Monday, October 26, 2009

An Amazin' Anniversary



It was 40 years ago this month that the New York Mets — known to history as the "Amazin' Mets" — shocked the sports world by beating the heavily favored Baltimore Orioles in the World Series.

What made the Mets "amazin'," to use a word that was popular in the press at the time (it seems to me that Casey Stengel originally came up with the moniker), was the fact that they had only been in existence since 1962. And their first seven seasons were dismal.

But, with Tom Seaver and Jerry Koosman anchoring the pitching (incidentally, the pitching staff also included a young Nolan Ryan) and Cleon Jones leading the batters with a .340 average, the Mets took control of the National League East in early September and never looked back, sweeping Hank Aaron's Atlanta Braves in the National League Championship Series and then topping the Orioles in five games.

I was in elementary school that fall.
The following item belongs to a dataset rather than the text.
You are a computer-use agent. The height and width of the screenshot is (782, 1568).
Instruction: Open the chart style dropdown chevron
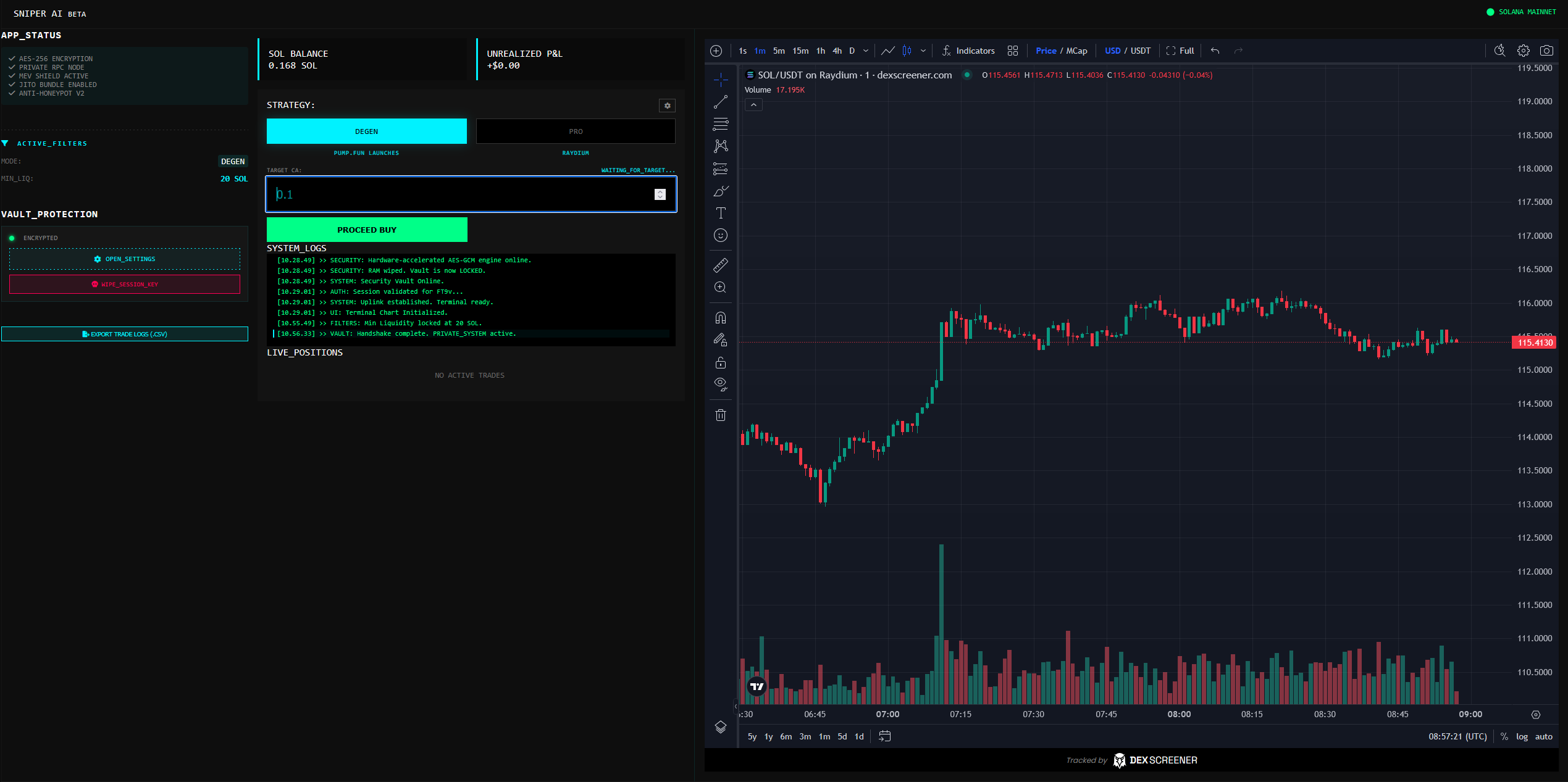tap(923, 51)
Like most boys my age, I collected baseball cards, and, also like most boys my age in central Arkansas, I tended to follow the St. Louis Cardinals. It was Cardinal games we could get on the radio in those days — cable TV and nightly broadcasts were still in the distant future — but the Cardinals didn't come close to making it to the postseason that year, finishing 13 games behind the Mets.

I remember that most of my friends were supporting the Orioles in that World Series — and, as I say, they were the heavy favorites. Baltimore won slightly more than two–thirds of its games in 1969, and its roster had three future Hall of Famers — Brooks Robinson, Frank Robinson, Jim Palmer — as well as several other talented players. The Orioles won their division by 19 games and swept their opponents, the Minnesota Twins, in the American League Championship Series.

But I was backing the Mets. The only reason for that, I think, is the fact that I read an article in a Sunday newspaper supplement magazine about Seaver a month or so before the World Series. Maybe the fact that my father always liked supporting underdogs played a role as well.

My friends were stunned when the Orioles lost. Strangely, I was not. I guess I was too young at the time to appreciate how far they had come in so short a time.